= The Play of Wyt and Science =

English morality play written by John Redford

The Play of Wyt and Science is a mid-sixteenth-century English morality play written by John Redford. It is notable as one of the earliest plays to develop a moral thesis as part of a nominally unrelated plot. Redford was best known as a composer of keyboard music, and the play was written to be performed by the children's choir of St. Paul's Cathedral. The play concerns itself with education rather than salvation, stemming from Redford's role as a teacher rather than as a preacher. The character Wit initially sets off with naive enthusiasm to learn by his own initiative, but eventually gains appreciation for the guidance of instruction in a narrative that contains elements of chivalric romance.
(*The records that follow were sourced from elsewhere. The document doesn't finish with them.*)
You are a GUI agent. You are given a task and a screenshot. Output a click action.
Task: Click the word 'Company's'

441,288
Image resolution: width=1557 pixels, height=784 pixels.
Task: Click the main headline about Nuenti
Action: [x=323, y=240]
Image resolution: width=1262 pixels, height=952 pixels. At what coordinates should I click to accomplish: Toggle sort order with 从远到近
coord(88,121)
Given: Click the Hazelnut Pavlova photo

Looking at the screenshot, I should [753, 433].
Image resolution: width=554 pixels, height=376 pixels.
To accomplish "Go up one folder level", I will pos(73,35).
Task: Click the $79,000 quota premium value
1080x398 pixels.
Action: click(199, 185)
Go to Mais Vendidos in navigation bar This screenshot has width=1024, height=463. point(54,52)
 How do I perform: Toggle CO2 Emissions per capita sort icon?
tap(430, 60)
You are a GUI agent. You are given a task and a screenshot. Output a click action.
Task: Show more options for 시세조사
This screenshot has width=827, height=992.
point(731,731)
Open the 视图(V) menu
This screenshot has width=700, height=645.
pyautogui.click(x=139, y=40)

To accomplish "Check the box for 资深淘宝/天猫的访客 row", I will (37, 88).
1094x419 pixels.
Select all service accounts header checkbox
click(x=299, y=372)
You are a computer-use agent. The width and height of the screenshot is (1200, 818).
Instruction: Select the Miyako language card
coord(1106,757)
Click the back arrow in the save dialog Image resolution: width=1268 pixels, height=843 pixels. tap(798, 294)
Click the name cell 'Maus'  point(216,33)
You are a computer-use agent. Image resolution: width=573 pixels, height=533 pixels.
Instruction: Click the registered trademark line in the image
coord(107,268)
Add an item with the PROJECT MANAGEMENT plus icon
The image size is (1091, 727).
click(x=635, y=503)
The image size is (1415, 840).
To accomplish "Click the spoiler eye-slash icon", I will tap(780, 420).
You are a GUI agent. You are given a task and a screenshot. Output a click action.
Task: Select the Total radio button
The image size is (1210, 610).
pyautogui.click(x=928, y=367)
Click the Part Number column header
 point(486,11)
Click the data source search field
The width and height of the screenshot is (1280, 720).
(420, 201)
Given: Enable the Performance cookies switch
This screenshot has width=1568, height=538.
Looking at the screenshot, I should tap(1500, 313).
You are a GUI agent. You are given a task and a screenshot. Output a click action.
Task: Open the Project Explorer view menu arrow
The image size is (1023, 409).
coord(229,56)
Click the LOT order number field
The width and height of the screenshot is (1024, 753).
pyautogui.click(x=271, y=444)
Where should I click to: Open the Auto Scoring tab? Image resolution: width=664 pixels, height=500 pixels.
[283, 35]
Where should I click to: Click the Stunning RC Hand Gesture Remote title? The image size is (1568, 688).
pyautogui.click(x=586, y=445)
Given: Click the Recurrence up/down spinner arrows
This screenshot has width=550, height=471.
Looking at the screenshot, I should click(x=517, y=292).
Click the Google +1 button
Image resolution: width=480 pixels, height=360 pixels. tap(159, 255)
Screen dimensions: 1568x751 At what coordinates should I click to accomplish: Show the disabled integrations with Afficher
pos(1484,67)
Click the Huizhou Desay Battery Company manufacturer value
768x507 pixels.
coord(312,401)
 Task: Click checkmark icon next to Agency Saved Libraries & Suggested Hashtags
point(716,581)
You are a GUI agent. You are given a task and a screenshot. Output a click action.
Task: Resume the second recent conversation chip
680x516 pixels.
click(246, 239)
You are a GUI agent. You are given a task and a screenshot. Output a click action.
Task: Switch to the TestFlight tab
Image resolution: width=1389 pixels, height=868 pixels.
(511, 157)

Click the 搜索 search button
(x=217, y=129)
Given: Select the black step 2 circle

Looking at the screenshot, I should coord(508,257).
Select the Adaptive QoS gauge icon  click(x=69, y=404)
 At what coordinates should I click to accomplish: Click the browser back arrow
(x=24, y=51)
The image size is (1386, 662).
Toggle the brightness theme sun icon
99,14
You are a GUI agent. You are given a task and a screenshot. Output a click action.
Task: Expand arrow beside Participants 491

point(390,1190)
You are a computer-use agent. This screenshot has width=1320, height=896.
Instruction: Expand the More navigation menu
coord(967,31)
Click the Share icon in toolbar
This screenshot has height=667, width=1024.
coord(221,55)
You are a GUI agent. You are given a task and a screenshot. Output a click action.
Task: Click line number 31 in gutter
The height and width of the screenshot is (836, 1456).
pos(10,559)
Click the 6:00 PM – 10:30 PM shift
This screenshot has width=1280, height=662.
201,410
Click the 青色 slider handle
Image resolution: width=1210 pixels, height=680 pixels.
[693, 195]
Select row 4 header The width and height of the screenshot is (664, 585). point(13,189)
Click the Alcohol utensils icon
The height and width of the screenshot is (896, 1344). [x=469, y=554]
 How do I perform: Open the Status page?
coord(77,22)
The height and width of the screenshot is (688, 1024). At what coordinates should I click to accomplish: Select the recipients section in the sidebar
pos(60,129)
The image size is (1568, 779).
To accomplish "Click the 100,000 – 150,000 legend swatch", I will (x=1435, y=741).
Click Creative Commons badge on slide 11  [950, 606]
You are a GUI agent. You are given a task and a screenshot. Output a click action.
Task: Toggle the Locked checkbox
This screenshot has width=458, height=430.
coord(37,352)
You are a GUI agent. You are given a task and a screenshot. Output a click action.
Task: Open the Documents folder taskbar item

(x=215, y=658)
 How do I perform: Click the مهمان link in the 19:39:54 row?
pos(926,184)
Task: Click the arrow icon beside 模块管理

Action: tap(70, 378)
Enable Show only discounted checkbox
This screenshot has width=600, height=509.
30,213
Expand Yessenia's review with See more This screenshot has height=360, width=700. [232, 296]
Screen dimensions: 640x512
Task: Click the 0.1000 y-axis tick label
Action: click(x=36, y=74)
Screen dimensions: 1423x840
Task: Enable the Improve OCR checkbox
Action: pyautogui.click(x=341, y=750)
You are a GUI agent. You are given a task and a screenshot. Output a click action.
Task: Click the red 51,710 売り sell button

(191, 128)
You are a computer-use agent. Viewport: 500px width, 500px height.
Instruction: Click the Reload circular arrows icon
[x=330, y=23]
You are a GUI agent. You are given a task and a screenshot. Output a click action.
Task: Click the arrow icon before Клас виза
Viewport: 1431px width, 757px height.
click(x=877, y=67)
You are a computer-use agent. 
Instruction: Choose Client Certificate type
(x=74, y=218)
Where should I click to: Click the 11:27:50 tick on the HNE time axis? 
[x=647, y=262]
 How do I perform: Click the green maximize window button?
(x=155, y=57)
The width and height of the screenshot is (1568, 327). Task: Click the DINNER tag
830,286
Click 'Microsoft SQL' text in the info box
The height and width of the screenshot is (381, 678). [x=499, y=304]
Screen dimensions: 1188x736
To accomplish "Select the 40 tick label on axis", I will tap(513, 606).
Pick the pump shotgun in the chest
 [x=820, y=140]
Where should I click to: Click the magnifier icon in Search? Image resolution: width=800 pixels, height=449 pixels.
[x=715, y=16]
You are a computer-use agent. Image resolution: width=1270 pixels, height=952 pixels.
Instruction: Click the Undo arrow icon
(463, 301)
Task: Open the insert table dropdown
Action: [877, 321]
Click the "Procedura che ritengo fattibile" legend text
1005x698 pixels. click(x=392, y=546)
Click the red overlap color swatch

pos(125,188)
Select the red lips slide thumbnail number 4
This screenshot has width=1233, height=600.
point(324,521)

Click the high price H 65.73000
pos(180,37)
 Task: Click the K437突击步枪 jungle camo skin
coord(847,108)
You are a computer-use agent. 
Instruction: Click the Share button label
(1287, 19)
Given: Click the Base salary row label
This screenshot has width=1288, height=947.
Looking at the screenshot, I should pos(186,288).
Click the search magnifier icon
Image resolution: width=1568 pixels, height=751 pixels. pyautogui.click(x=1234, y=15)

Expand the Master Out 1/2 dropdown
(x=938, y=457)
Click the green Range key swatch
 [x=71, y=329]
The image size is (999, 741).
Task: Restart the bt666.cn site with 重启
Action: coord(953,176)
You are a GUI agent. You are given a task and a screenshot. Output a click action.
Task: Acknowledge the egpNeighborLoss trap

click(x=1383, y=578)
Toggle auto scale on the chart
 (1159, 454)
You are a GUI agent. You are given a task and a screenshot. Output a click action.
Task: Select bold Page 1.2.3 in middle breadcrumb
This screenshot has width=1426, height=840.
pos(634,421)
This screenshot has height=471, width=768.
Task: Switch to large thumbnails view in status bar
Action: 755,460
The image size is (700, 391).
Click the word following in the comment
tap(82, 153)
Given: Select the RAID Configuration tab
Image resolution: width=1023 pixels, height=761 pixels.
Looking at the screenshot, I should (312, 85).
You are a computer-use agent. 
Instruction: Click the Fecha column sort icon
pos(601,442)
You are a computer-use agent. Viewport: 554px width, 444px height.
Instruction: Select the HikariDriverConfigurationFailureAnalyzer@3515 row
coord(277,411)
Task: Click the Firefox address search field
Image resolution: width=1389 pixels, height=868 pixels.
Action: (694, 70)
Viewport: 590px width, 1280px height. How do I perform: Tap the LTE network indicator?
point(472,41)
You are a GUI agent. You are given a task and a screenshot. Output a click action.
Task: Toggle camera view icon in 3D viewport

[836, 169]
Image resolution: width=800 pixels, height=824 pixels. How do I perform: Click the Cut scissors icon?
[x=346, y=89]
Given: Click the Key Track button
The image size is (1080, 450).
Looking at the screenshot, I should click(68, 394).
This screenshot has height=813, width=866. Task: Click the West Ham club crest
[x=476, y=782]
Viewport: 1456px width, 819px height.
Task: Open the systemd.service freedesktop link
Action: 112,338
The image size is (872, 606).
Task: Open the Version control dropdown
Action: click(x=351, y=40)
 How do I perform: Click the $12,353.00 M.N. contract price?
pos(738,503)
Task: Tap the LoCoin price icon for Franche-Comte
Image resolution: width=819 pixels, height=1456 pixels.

Elements of the play may also imply a reference to Henry VIII's marriage to his fourth wife, Anne of Cleves.

The play is known from a manuscript in the British Library (Add MS 15233), which includes most of the play bound with pages of unrelated organ music. The manuscript omits the beginning few pages of the play, the music for the songs, and the lyrics of the final song. By one estimate, nearly half of the manuscript's pages may be missing. There is no evidence that the play was ever printed, but it inspired two rewrites, one of which was written by Francis Marbury, and the plot was familiar enough that a pastiche of it was included in the play Sir Thomas More.

== Synopsis ==
Wit, having fallen in love with Lady Science, sets off to defeat the monster Tediousness, who is Science's greatest enemy. Wit ignores advice to use the sword of Comfort against Tediousness and is killed, but resurrected by Honest Recreation. Wit is then seduced by Idleness, leading to a comic scene between Idleness and Ignorance. A song performed by Fame, Riches, Favour, and Worship is interrupted by Wit, whom they do not recognize because Idleness and Ignorance have disguised him. This angers Wit until he looks in the mirror of Reason and learns his appearance had been changed, and Reason and Shame whip Wit into shape and reunite him with his colleagues, who use teamwork and the sword of Comfort to defeat Tediousness. Wit and Science then meet and agree to be married.